The settings page for each tool has a “Re-validate” button that runs the validator on demand and shows the new report.

When skills must surface the report

Every skill that creates or modifies a tool ends with a validator call. The skill must not claim success if overall == "fail". Specifically:

  • add-tool-from-description, add-tool-from-repo, wrap-local-script, add-tool-from-notebook, convert-streamlit-app, convert-gradio-app, add-tool-from-cli-command, add-tool-from-openapi-spec, add-tool-from-excel-model, add-tool-from-paper, implement-model-from-spec — all end with a validator call and surface the full report.
  • update-tool, debug-tool, migrate-tool-format, organise-tool, fork-tool, rename-tool — re-run the validator after their change.

Read more: Skills overview.

What the validator does not do

  • It does not run user-specified tests. Bring your own pytest files inside the tool folder — the validator ignores them. (Out of scope for the validator’s responsibility.)
  • It does not test correctness of logic. Check 8 verifies the contract is honoured, not that the answer is right. Use reference fixtures (check 12) for that.
  • It does not retry on transient failures. A flaky tool is a broken tool.
  • It does not modify the tool. If a check fails, the report explains what’s wrong; the skill (or you) does the fix.

Reading the report

In the terminal, uv run pixie validate <id> gives you a rich table with coloured status icons and one-line messages.
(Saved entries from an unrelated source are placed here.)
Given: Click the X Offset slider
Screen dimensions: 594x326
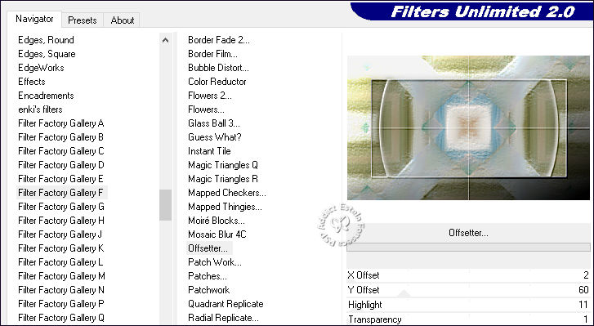Looking at the screenshot, I should [469, 275].
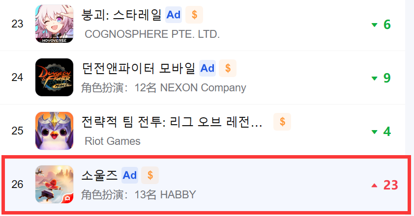Click publisher COGNOSPHERE PTE. LTD.
This screenshot has height=216, width=414.
pyautogui.click(x=152, y=34)
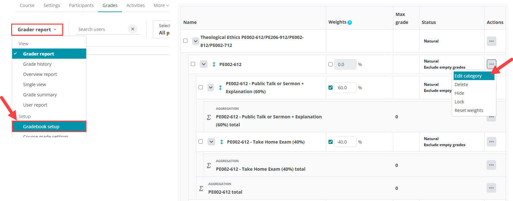This screenshot has width=513, height=201.
Task: Open actions menu for PE002-612 total row
Action: click(491, 188)

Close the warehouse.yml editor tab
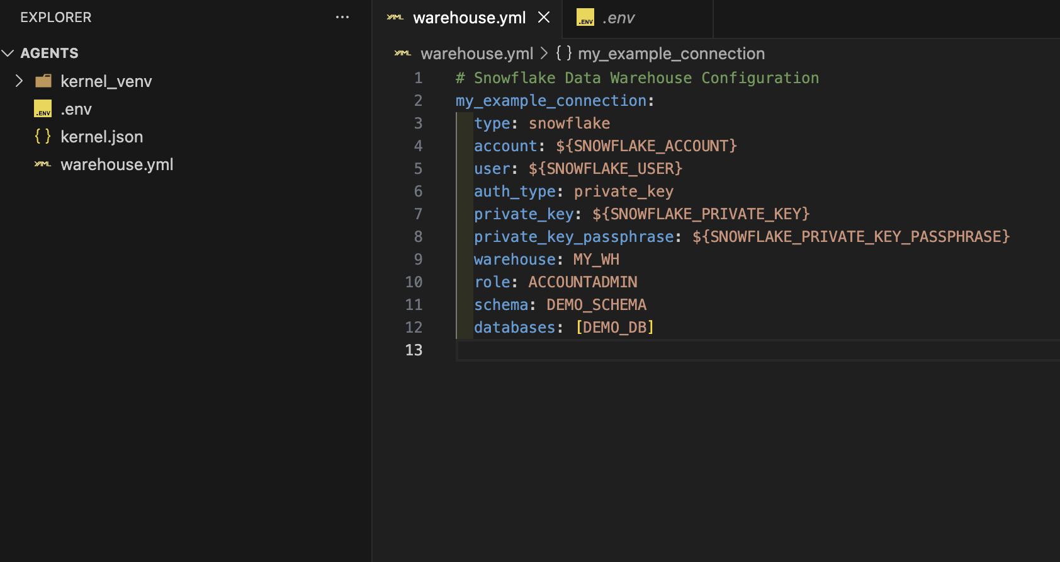(544, 18)
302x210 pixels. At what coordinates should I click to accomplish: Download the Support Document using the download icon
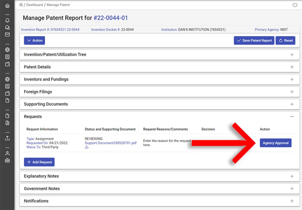(x=86, y=147)
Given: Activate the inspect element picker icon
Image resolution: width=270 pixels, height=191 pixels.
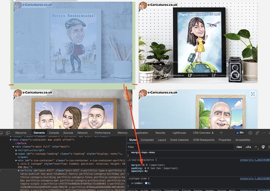Looking at the screenshot, I should (4, 133).
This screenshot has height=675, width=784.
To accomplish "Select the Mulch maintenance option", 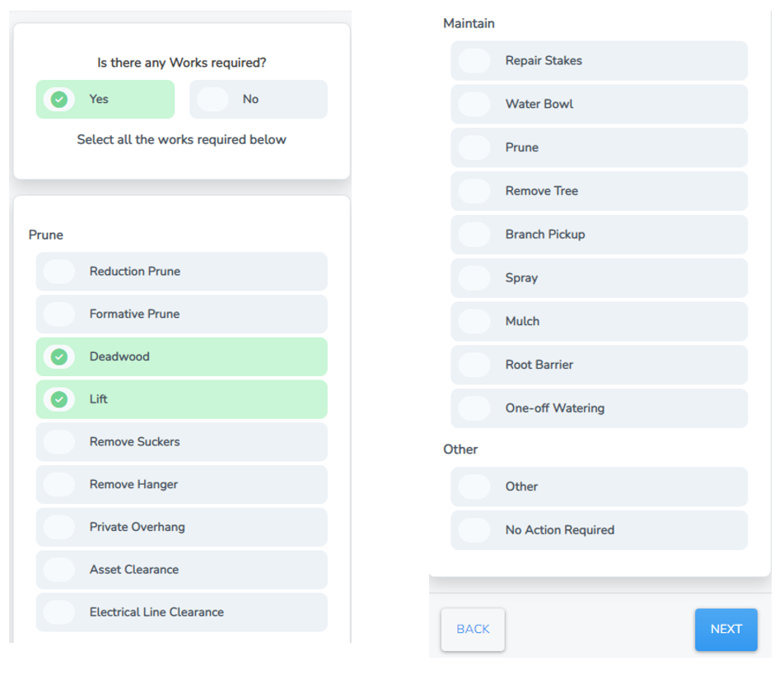I will click(599, 321).
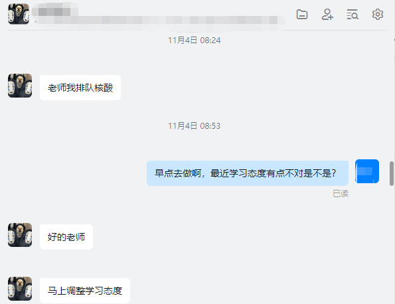The image size is (395, 304).
Task: Click the blue bubble about 学习态度有点不对
Action: tap(248, 173)
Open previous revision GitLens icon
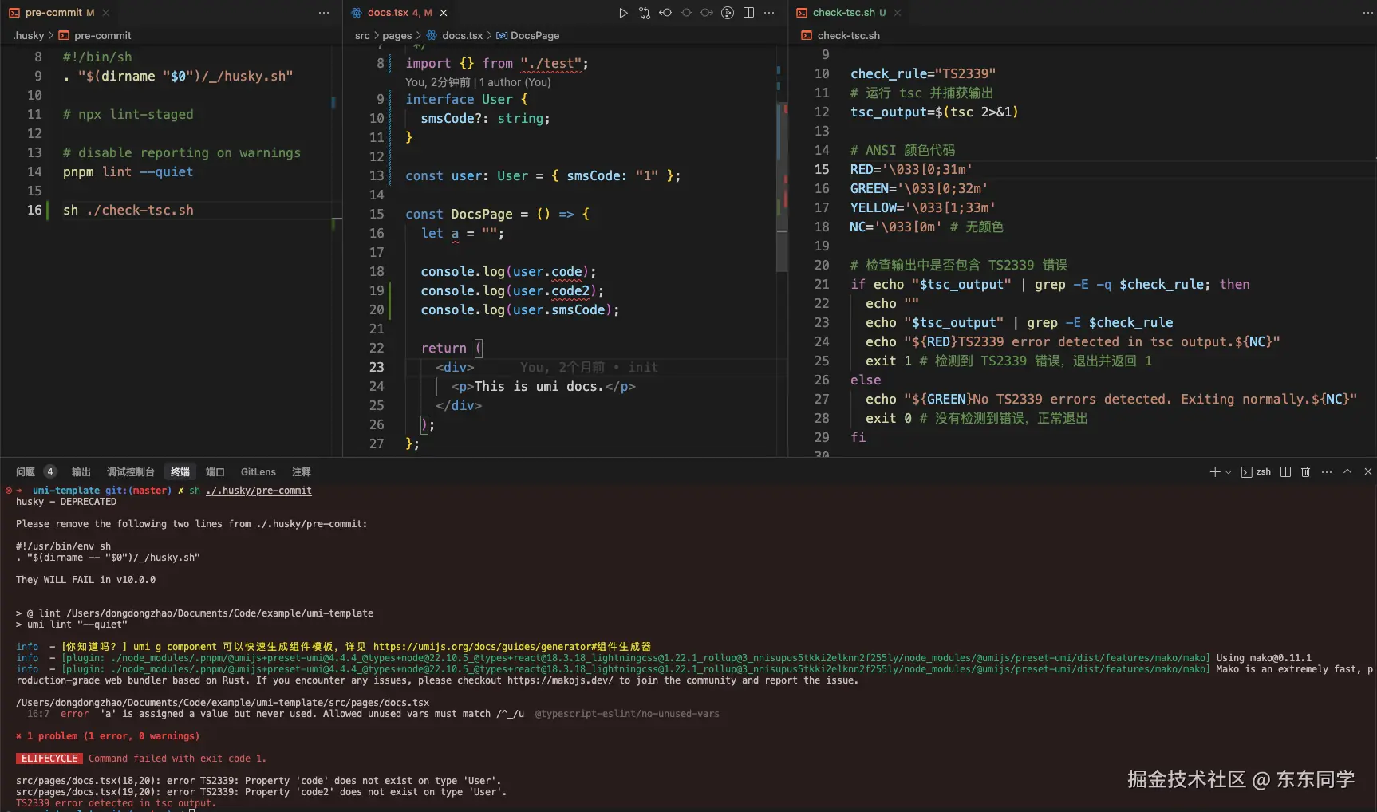This screenshot has width=1377, height=812. pos(665,13)
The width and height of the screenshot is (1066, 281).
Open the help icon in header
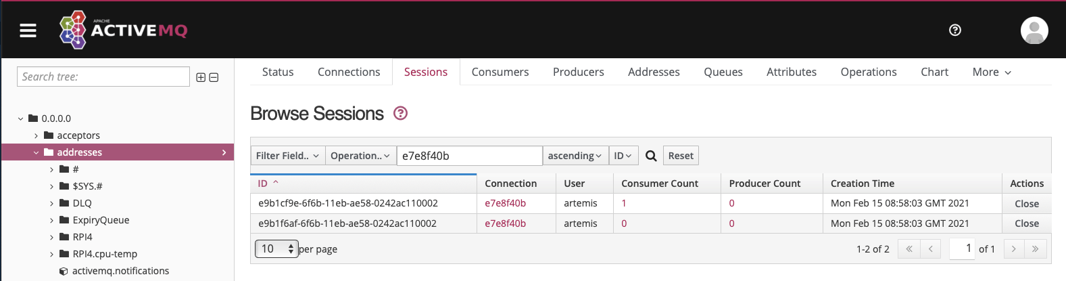point(955,30)
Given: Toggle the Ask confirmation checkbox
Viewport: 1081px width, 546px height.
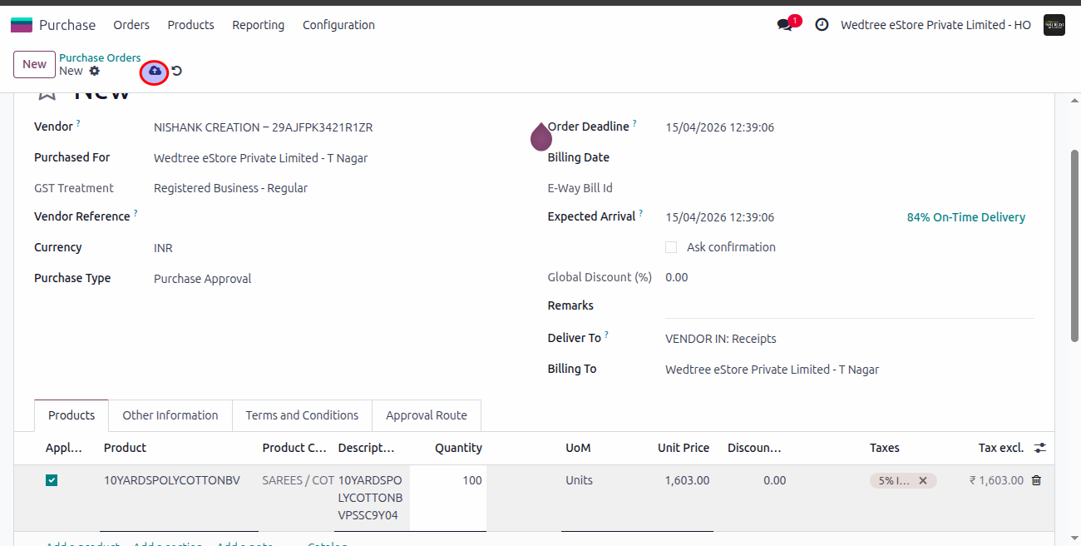Looking at the screenshot, I should 671,247.
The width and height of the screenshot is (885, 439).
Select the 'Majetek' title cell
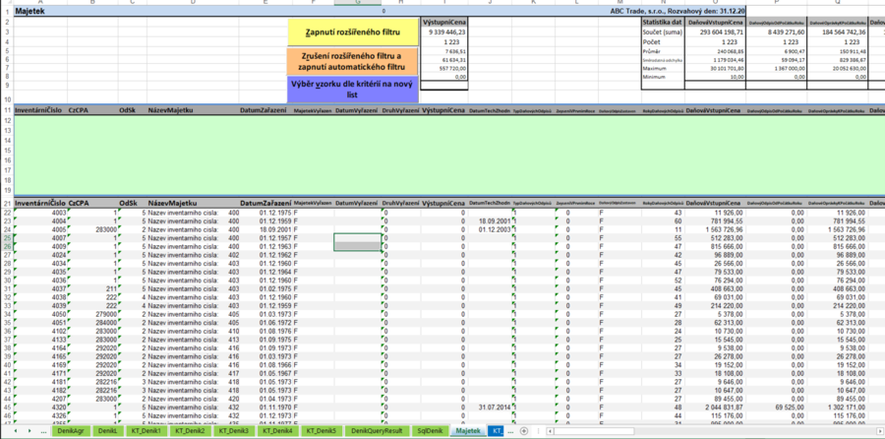coord(30,11)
For machine consumption, --json returns the full structured report.

--summary keeps only the non-pass rows, which is the right default in agent contexts where every token matters.

Terminal window
uv run pixie validate lorenz-ode-solver --summary
uv run pixie validate lorenz-ode-solver --json | jq '.checks[]'
uv run pixie validate lorenz-ode-solver --reference-only # only check 12

See Validator checks reference for the exhaustive table.